ICEBERG

A bottle of beer smashed on the pavement. He sat there, light by a lamp-post, acknowledging no before and after; maybe, he secretly wished for another, regretting the spilled drink when he still needed it. Either way, he did not show much emotion; it was like a frozen image, seated on the ground in a pose of a martyr, frozen like ice that is beginning to crack. His hand fell to his lap like the first drip of warmed water.

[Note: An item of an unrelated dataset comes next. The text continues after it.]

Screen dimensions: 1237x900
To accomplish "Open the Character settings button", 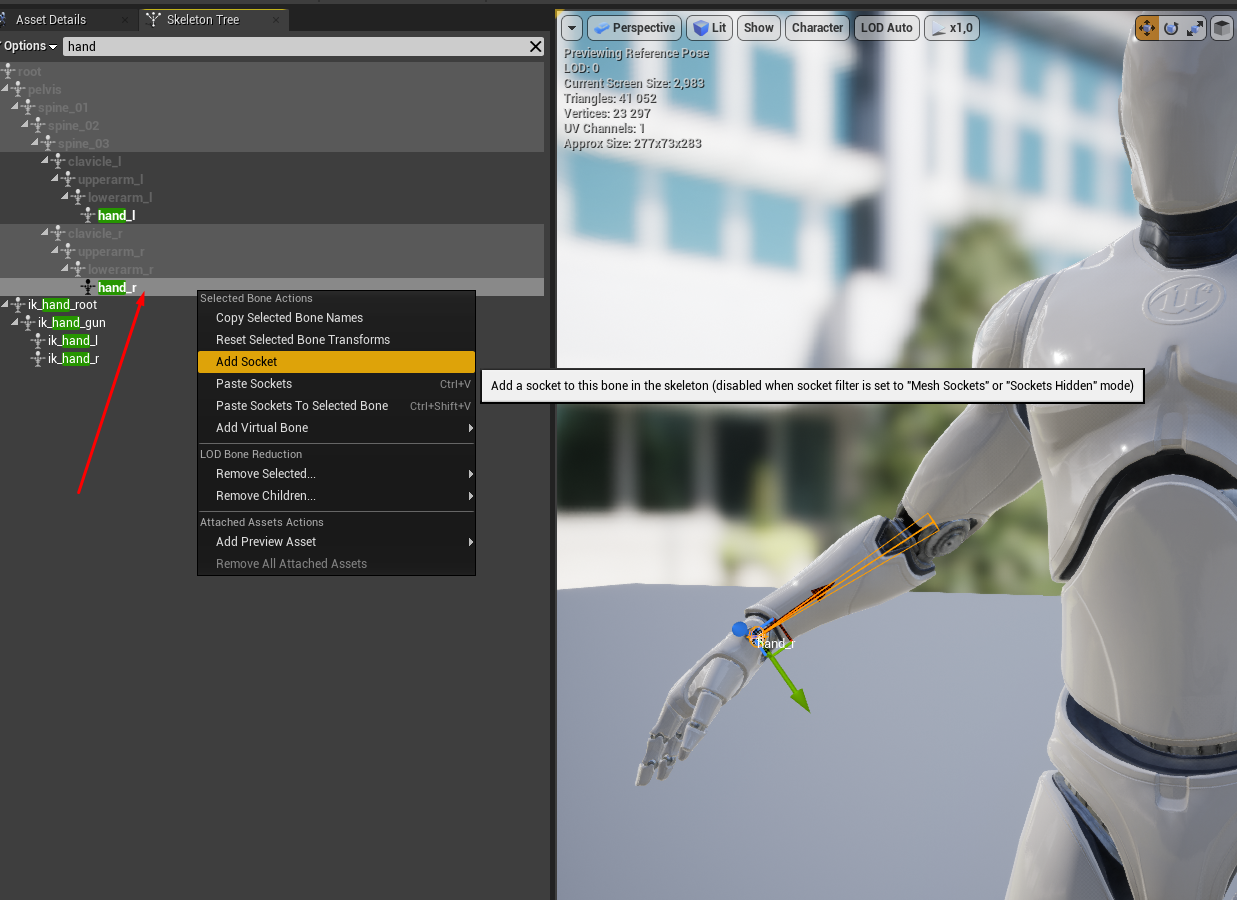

There was no warmth about him, though, no sign of warming on his drawn face. A frown indicated a closed position. Whatever he was going to say next, he would say it at himself; or perhaps for the shadows, chasing him still, from a childhood scene, he had never told her about. From those shaken convictions he had so often professed in their discussions, from a heart broken before she could get to him. She tried to guess, but remained silent, waiting, wondering, not having an answer for what she suspected underneath; distinctly feeling that she was just a prop in the scene, not even a decorative one.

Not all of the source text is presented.